A Chinese court on Friday sentenced Dong Yuyu to seven years in prison on charges of espionage. File photo by Mark R. Cristino/EPA-EFE

Nov. 29 (UPI) — A Beijing court has sentenced Dong Yuyu, a former journalist for a Chinese state-run newspaper, to seven years in prison on charges of espionage, his family said Friday.

Dong, 62, a deputy editor and columnist for Guangming Daily, was detained in February 2022 while meeting Japanese diplomats, including then-ambassador Hideo Tarumi, at a Beijing hotel. He was subsequently held incommunicado for six months.

Although his trial finished in July of 2023, the verdict was repeatedly delayed until it was read in a court on Friday.

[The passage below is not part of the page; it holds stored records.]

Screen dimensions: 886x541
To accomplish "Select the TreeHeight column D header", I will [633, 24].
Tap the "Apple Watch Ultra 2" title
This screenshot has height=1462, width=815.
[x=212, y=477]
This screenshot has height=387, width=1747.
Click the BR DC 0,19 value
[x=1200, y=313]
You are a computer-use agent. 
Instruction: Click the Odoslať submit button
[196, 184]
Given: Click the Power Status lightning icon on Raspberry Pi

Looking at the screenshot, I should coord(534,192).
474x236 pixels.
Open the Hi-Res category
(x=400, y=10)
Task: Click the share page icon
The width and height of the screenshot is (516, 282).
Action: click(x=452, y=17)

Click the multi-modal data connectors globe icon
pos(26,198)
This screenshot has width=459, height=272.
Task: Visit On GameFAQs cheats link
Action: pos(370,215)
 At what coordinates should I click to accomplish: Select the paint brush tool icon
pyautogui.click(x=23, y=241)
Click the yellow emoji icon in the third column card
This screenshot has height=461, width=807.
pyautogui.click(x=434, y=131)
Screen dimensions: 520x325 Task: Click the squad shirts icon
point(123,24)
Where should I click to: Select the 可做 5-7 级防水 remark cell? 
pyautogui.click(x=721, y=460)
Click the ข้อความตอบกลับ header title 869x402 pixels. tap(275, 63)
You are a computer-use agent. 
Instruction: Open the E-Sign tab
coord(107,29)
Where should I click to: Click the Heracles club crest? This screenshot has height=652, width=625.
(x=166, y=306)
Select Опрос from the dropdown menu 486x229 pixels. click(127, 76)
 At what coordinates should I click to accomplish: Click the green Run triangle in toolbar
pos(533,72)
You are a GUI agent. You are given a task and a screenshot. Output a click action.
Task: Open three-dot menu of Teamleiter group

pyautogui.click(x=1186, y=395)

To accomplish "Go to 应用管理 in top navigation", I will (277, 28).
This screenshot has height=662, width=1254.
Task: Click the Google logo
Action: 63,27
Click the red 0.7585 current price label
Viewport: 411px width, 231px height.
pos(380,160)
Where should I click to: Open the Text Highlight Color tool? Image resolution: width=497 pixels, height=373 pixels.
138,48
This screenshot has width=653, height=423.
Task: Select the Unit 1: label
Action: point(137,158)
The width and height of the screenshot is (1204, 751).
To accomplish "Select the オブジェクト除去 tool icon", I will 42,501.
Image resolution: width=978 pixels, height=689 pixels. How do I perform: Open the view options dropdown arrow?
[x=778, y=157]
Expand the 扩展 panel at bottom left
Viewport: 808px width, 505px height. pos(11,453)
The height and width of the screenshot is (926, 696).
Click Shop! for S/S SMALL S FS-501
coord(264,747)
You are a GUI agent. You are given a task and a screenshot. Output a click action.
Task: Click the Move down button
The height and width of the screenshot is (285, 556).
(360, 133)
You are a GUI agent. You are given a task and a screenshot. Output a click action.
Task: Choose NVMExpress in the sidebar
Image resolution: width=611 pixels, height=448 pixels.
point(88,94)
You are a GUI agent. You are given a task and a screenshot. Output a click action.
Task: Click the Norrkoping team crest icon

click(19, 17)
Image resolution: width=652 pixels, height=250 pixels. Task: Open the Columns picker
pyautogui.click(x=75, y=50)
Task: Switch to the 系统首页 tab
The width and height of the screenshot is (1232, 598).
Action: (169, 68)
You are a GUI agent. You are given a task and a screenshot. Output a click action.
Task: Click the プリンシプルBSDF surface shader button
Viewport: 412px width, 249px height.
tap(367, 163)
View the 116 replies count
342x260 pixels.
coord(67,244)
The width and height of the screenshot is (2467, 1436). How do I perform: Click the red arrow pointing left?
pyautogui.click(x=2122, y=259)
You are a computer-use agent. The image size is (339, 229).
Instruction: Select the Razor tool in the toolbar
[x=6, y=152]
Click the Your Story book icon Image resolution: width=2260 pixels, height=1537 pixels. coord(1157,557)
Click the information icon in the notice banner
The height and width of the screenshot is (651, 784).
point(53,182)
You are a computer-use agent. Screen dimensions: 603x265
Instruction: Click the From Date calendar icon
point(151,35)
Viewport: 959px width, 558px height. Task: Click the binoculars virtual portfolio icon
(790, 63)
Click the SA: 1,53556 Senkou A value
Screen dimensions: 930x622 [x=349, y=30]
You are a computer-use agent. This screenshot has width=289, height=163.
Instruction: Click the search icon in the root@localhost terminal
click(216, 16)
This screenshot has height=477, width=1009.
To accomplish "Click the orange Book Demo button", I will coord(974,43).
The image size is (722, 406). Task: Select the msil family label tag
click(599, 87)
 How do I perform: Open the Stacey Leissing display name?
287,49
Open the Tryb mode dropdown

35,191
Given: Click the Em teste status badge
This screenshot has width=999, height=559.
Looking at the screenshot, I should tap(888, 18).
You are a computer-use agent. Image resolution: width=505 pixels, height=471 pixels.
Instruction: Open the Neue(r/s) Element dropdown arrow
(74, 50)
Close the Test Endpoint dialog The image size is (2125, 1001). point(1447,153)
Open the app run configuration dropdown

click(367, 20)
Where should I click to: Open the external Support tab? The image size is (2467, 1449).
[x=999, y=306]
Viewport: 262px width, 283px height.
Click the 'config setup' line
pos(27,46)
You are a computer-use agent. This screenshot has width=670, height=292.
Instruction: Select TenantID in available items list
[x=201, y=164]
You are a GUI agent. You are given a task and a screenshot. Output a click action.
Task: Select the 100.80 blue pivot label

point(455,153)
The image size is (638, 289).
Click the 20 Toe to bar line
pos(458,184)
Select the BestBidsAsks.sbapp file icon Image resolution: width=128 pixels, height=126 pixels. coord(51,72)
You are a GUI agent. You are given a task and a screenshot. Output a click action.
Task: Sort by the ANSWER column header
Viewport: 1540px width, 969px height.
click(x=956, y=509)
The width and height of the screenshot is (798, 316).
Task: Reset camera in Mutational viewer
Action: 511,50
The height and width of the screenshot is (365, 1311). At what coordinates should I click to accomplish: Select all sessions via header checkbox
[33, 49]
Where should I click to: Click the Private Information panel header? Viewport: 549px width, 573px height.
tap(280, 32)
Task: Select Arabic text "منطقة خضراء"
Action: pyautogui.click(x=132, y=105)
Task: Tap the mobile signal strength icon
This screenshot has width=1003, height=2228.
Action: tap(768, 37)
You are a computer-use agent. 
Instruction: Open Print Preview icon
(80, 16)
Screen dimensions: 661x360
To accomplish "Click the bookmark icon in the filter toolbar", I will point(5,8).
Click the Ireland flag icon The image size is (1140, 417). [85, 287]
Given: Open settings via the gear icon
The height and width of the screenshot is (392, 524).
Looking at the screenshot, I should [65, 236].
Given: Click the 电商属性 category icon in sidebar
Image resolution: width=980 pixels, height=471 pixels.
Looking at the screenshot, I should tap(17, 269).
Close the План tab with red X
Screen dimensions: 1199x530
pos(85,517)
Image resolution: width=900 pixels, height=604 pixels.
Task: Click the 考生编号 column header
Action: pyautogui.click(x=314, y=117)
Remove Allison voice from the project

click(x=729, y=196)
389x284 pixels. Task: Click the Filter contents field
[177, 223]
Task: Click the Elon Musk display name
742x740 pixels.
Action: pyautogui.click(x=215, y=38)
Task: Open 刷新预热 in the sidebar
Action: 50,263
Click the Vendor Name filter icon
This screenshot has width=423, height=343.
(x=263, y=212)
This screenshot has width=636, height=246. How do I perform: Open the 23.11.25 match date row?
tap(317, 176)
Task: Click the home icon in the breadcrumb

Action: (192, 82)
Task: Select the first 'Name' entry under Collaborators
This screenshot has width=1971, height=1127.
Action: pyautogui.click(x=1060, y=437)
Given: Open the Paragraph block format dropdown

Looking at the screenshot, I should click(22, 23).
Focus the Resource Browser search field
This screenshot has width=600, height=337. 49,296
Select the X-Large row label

In a statement on Friday, his family said the verdict claimed the Japanese diplomats Dong met the day he was arrested were agents of an “espionage organization,” specifically identifying the Japanese embassy in Beijing.

“We are shocked that the Chinese authorities would blatantly deem a foreign embassy as an ‘espionage organization’ and accuse the former Japanese ambassador and his fellow diplomats of being spies,” Dong’s family said.

“Every sensible Chinese citizen should be appalled by this reasoning. So should every foreigner who wishes to meaningfully engage with China and its people.”

The statement said Dong was sentenced “on no evidence” for a crime “that requires that the prosecution prove that the defendant knowingly acted on behalf of ‘espionage organizations’ and their agents.”

“Yuyu is being persecuted for the independence he has demonstrated during a lifetime spent as a journalist,” his family said. “Yuyu is also being targeted for his principled engagement with the outside world.”

The family further warned that Friday’s verdict puts thousands of Chinese scholars and professionals who interact with the international community at risk. Any fellowship could be grounds for arrest and evidence of violating national security laws, they said.

“Yuyu’s yearslong detention has already had a chilling effect on Sino-Japanese ties, and his verdict today could irrevocably damage relations at the highest level,” they continued.

“Yuyu’s conviction effectively marks the end of ‘people-to-people diplomacy,’ a method of engagement the Chinese authorities have always claimed to champion.”

The verdict is expected to attract condemnation from democratic nations and free speech organizations.

The Committee to Protect Journalist issued a brief statement Friday criticizing the ruling.

“The verdict is a travesty of justice and Dong Yuyu must be reunited with his family immediately,” it said on X.